Give the count of lines in the entries that include "agent", and write nothing besides it.
(Information shown Opens)
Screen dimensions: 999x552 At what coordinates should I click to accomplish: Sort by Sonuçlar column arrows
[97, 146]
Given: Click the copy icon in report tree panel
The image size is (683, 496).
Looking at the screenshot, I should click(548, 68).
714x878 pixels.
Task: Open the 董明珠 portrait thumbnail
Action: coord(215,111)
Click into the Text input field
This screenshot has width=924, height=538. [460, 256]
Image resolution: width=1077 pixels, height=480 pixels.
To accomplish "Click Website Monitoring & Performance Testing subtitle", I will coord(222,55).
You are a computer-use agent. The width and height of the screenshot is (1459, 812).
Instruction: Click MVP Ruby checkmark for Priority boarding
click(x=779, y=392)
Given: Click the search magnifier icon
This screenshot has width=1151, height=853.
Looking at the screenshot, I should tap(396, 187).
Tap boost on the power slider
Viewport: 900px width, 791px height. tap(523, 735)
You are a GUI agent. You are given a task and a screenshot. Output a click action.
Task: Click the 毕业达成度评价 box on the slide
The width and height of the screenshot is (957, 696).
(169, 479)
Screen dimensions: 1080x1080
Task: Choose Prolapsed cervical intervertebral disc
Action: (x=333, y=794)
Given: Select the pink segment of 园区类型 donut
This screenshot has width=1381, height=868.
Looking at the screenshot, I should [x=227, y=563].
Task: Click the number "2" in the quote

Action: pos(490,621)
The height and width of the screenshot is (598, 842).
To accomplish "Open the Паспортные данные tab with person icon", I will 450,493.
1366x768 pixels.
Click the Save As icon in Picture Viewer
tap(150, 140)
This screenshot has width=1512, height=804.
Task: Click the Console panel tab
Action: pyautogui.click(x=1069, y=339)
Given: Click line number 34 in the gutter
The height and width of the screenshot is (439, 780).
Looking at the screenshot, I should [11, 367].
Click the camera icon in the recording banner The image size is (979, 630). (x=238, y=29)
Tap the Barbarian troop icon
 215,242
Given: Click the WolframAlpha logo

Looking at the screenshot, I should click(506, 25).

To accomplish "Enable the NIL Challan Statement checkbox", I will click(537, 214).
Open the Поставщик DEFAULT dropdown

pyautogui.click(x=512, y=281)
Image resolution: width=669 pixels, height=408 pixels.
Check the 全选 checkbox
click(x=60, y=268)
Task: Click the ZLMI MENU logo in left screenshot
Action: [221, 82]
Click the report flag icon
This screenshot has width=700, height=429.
(Information shown Closes)
Response to this exercise: 2